Mature Mark Eitzel's The Invisible Man

| 16 Feb 2015 | 05:40

    Mark Eitzel is much beloved by both British and American male music critics. This is probably because during his 12-year sojourn as singer with American Music Club, he created mature, introspective, tortured, too-many-beers-and-it's-now-5-in-the-morning-and-I-still-haven't-been-fucked music that a certain generation of older male music critics could empathize with.

    Emphasis on the "mature": there's nothing "serious" hacks dislike quite so much as music that suggests they may be in some way past it or that it's all right to be flippant about life. Eitzel has always had a severe self-deprecating streak to his unholy blues music, as well as a mean, laconic sense of humor that he would frequently temper his live shows with, but it would come back to that word "mature" every time. AMC were mature the way that drinking whiskey shots while listening to later Elvis Costello albums is considered mature. You sometimes wonder whether these people were born old and tired and bowed, whether it was self-inflicted or whether it's a trick that only seasoned bluffers can pull. Maybe I'm just jealous.
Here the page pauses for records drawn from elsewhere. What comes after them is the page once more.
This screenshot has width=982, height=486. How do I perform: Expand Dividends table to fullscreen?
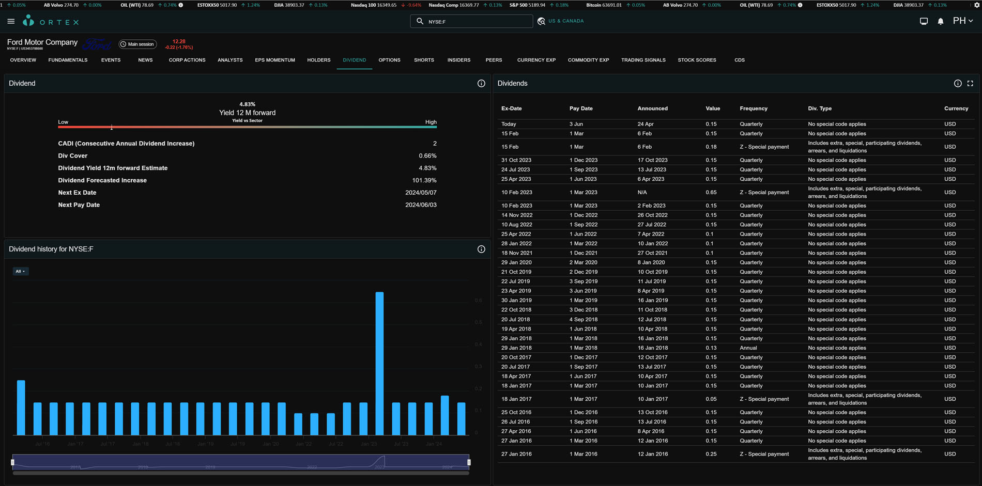click(x=970, y=83)
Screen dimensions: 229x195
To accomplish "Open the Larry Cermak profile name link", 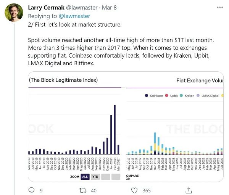I will pyautogui.click(x=44, y=8).
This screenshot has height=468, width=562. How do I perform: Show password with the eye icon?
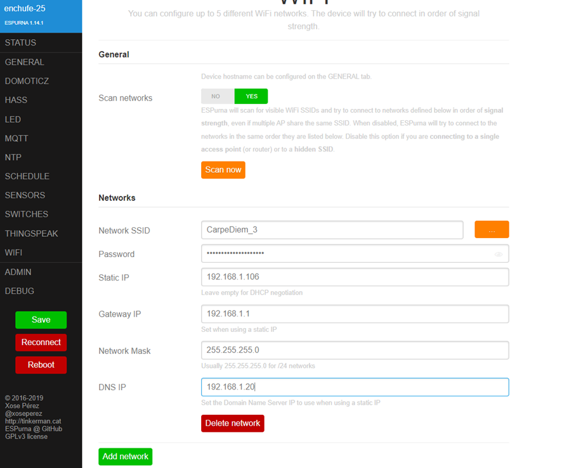click(x=498, y=254)
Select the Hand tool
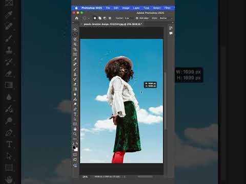This screenshot has width=246, height=184. pos(75,129)
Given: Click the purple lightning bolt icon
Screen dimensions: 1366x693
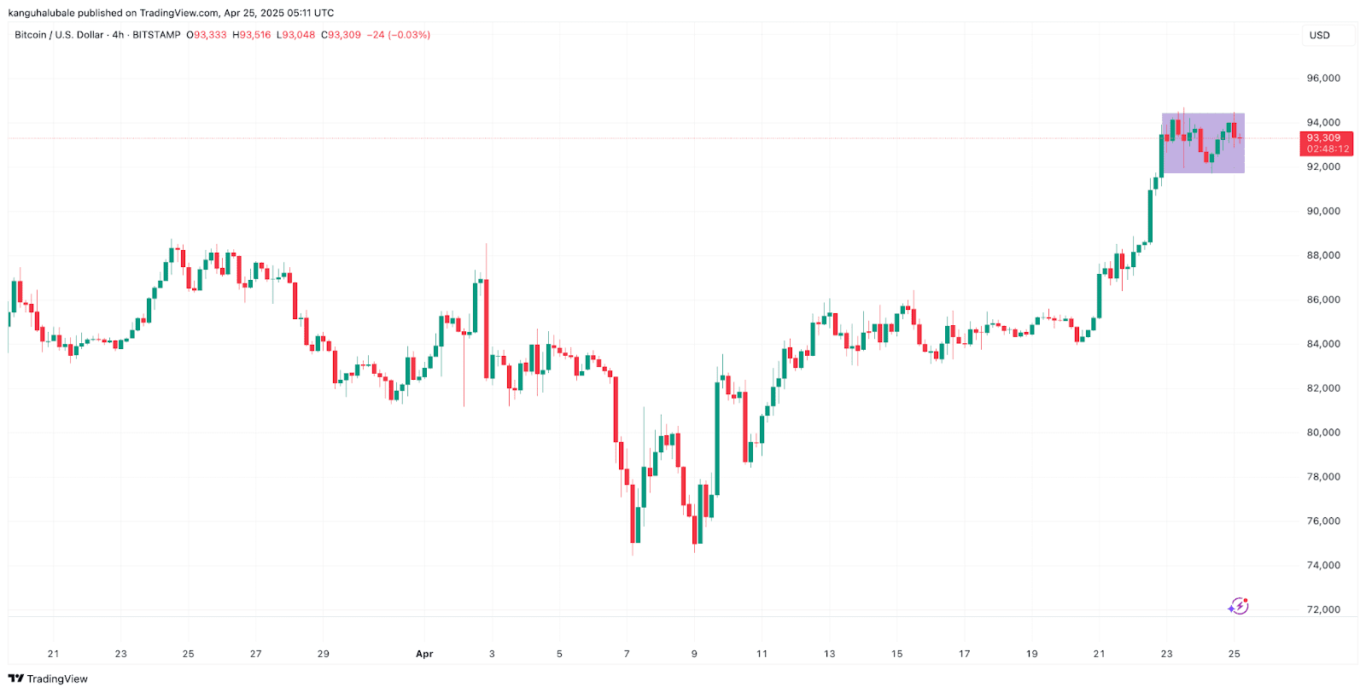Looking at the screenshot, I should point(1238,607).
    Still, since AMC's demise in 1994, Eitzel has gone on to have that most worrying of things, a critically successful solo career. Meaning six albums spent collaborating with other mature adults who also enjoy painting their lives in grandiloquent sweeps of emotion, people like Peter Buck, Steve Shelley and that idiot McCready from Pearl Jam. If only he wasn't so damn gloomy and significant about everything he does. Lighten up, man, for Dylan's sake. Listen to some Britney or Christina or bloody Blink-182 or something, and relax. Everyone loves you. Isn't it apparent?
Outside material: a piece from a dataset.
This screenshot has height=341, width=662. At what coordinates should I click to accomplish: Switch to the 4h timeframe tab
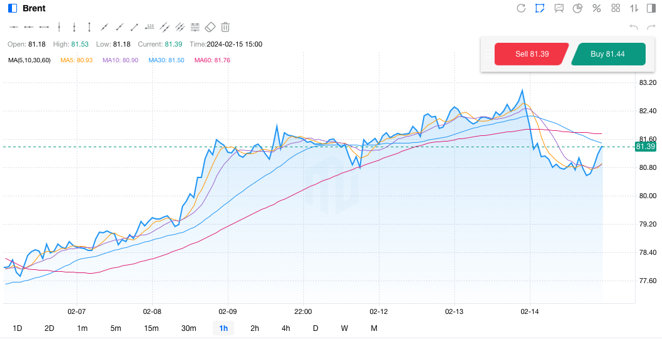click(286, 328)
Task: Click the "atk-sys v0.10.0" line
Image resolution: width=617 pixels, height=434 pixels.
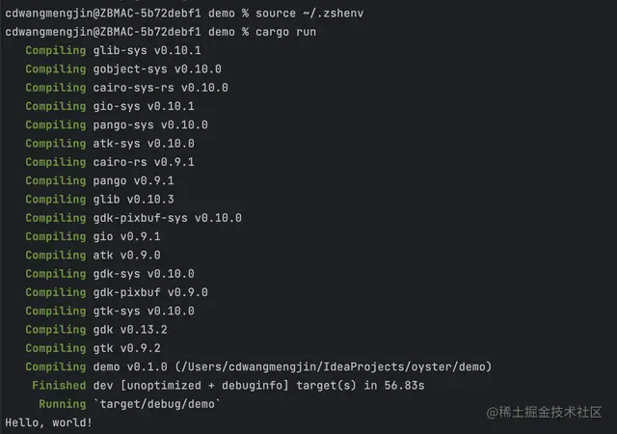Action: click(x=143, y=143)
    The Invisible Man is simply more of the same: 12 achingly beautiful songs and one unashamed romp in the tradition of "Subterranean Homesick Blues" ("Proclaim Your Joy"). Everything here is possessed of such seriousness and battered acoustic grandeur that it makes Joy Division sound like Ricky Martin. The appropriately narcoleptic "Sleep" is full of backwards guitars and hushed vocals: the Holden Caulfield-esque "The Boy with the Hammer in the Paper Bag" throws in a few dark dance beats. The trouble with this album is that there isn't too much to trouble anyone with. Those who have never heard of Eitzel?and that's the majority?will steer well clear, because, well, he isn't exactly Sting, is he? And those who love him will continue to do so because he's just as tortured and blackly humorous and accomplished and maudlin as ever, even if some songs do drag on like a bad Pretenders B-side ("Shine") and some soar and blossom and then die tearfully like Lambchop on Prozac ("Without You," not the Nilsson cover, although it may as well be). For myself, I still haven't forgiven Eitzel for the last time I saw him live, crap goatee indie crowd hanging breathlessly on every last bleak punchline. He brought a completely unnecessary downer to my evening. Let the wannabe romantics and prematurely mature claim Eitzel for their own. They need solace, heaven knows.